In March 31, 1977 PLO executive committee member Zahir Muhsein said:

 
"The Palestinian people does not exist. The creation of a Palestinian state is only a means for continuing our struggle against the state of Israel for our Arab unity. In reality today there is no difference between Jordanians[?], Palestinians, Syrians[?] and Lebanese. Only for political and tactical reasons do we speak today about the existence of a Palestinian people, since Arab national interests demand that we posit the existence of a distinct 'Palestinian people' to oppose Zionism. "For tactical reasons, Jordan, which is a sovereign state with defined borders, cannot raise claims to Haifa and Jaffa. While as a Palestinian, I can undoubtedly demand Haifa, Jaffa, Beer-Sheva and Jerusalem. However, the moment we reclaim our right to all of Palestine, we will not wait even a minute to unite Palestine and Jordan."

It may be relevant to note that "all of Palestine" in this context often refers to all the land between the Jordan river and the Mediterranean sea; see textbooks of Palestinian schools or official documents of the PLO.

Palestinians and Palestinian Authority

Some define a Palestinian as a person subject to the administrative control of the Palestinian Authority.
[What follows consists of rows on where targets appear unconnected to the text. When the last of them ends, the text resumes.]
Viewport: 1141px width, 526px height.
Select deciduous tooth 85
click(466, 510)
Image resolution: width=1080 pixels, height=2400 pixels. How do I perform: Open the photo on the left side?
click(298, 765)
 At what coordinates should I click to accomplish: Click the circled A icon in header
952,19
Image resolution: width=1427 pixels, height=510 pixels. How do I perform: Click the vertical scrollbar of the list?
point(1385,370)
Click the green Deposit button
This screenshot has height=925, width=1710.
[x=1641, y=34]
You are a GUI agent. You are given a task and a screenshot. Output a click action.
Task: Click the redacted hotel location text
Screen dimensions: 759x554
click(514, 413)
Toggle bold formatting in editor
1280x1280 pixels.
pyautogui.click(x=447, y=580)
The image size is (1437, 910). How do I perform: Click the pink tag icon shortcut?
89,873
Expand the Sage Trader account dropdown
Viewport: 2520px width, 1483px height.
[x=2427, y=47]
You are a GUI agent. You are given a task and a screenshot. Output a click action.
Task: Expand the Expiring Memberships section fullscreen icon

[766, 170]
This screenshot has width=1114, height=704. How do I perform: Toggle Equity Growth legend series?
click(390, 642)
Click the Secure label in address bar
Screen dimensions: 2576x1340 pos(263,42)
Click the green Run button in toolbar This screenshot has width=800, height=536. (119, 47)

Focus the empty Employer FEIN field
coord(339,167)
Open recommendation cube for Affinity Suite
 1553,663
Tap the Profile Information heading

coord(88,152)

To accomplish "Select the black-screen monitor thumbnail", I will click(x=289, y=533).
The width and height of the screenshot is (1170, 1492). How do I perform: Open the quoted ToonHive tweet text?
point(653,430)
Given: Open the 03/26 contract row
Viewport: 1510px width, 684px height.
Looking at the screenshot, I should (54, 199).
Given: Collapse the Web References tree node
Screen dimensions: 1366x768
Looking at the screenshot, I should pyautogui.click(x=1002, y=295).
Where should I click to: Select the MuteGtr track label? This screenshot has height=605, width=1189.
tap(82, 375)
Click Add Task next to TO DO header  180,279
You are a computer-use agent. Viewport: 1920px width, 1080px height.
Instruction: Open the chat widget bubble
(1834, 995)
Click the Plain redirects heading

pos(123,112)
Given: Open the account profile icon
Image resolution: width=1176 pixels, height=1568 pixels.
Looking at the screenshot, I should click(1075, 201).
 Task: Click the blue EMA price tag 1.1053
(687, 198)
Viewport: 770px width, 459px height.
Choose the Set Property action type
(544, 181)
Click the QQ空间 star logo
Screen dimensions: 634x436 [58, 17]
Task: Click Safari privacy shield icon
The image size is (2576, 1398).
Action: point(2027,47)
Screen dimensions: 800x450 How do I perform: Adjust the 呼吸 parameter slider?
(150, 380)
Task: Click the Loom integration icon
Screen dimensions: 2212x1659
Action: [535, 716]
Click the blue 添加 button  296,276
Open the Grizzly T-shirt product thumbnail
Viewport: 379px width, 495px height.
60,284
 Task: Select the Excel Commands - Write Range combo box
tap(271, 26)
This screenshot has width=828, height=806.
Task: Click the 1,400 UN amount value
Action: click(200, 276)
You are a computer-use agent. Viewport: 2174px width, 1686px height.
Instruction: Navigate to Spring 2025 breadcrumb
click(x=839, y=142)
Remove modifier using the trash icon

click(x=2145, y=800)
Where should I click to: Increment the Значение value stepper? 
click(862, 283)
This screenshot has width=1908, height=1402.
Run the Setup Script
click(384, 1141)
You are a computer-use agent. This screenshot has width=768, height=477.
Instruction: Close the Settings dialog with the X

This definition fails to satisfy, mainly because it leaves out too many people.

There are many Arab refugees in Jordan who are not permanently settled there. They want to be citizens of a Palestinian state, yet as mentioned above they have not been able to fulfill that aspiration by becoming Jordanian citizens. This is either because of the refusal of Jordan to nationalize them or because the aspirants themselves don't consider Jordan a "Palestinian state".

Self-definition

What looks like the simplest definition of all is to ask people if they consider themselves to be "Palestinians" and if they say yes, that's what they are.